** START Excerpt **

At the final hill (unnamed) before Mt Anne I was becoming a bit concerned about the fog/low cloud/mist. It was swirling up vertically from a deep gully to the east of Mt Anne and sweeping ominously across the peak itself. In a matter of a few minutes the entire summit was obliterated. I got a photo just before the southern face disappeared entirely and took another looking across, east to Lots Wife. The whole scene had an ethereal, dramatic look about it, clothed as it was in swirling mist. I decided there was no way I was going to attempt to climb Mt Anne that day!


I thought that even if I scrambled up the southern scree slope I might be sucked in to thinking I could do it after all. This would have probably been a big mistake. The way I rationalised it there and then was that Mt Anne would still be there in a few weeks or months but if I was stupid I wouldn’t be. Anyway, I turned round and retraced my and the other person’s tracks until I came to an open track leading to the boulder field. I followed the track but just as it stopped at the boulders I realised there were no cairns to be seen. I stood still and searched for a cairn. Then I realised I must be off my route because there were always cairns on the way in. So I retraced my steps (200m – 300m) to the last cairn and found I had taken a lower level fork to the right of my intended track. I told myself I was a stupid bastard and promised to be more careful in future.


All this time a high wind had been pushing me forward (thankfully).


Back on top of Eliza Plateau I noticed that the top of Mt Anne was still completely covered with fog but I could see the trig point of Mt Eliza in clear sky ahead. I thought what a good decision it had been to abandon the Mt Anne attempt. Relatively easy walk back to Mt Eliza. I saw two parrots (eastern rosellas presumably) and wondered why they were up there. They squawked because I had invaded their territory and flew off.


When I reached the summit I remembered the notes saying “Head on 240o Magnetic to make sure you get on the correct ridge and downward route. I didn’t get the compass out because I saw large cairns and followed them. Wrong route!


Eventually got down to the Hut (which was visible for much of the time anyway) after rock hopping on worse-than-normal-lichen-covered rocks) and a bit of bush-bashing. I eventually came out on the correct track 50m or so from the Hut.


The Hut was unoccupied. I relaxed for about 15 – 20 minutes, eating my second Ryvita and cheese and a Mars bar, plus plenty of water to drink.


I unpacked my camera as I wanted to get a few more shots of Mt Anne/Mt Eliza on the way down. No improvement in visibility around Mt Anne. Deliberately made a point of taking small steps and even when I could go down the steps with one foot on each I took two on each step.


Time was now about 1.45pm so I took my time and enjoyed the pleasant slow descent. I "discovered" an apple in my backpack and thought it the best I had ever tasted.


At the registration shelter I signed off in the book and noted that I had been beaten by Mt Anne. One column I left blank as I could not read it without my glasses. Too bad.

** END Excerpt **
** START Supplied data **

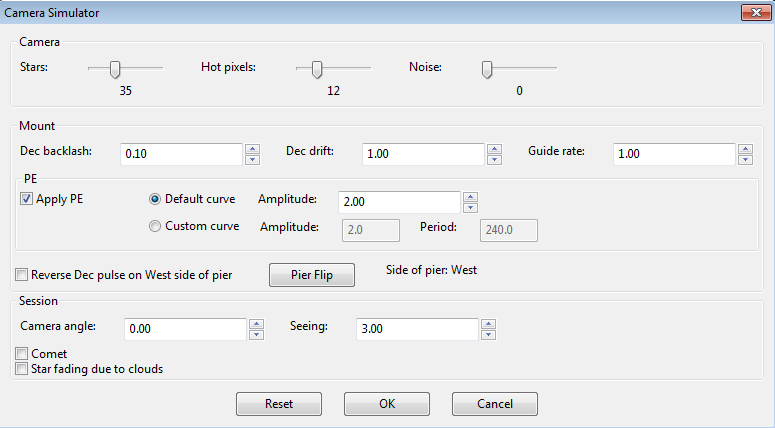
Task: Select the Default curve radio option
Action: (x=155, y=199)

** END Supplied data **

• **Problem to solve**:
Answer these about the Mt Anne walk account:
1. What did the writer eat while resting at the Hut?
2. What birds did the writer see on the walk back to Mt Eliza?
3. About what time was it when the slow descent began?

• **The solution**:
1. A second Ryvita and cheese and a Mars bar, with plenty of water.
2. Two parrots, presumably eastern rosellas.
3. About 1.45pm.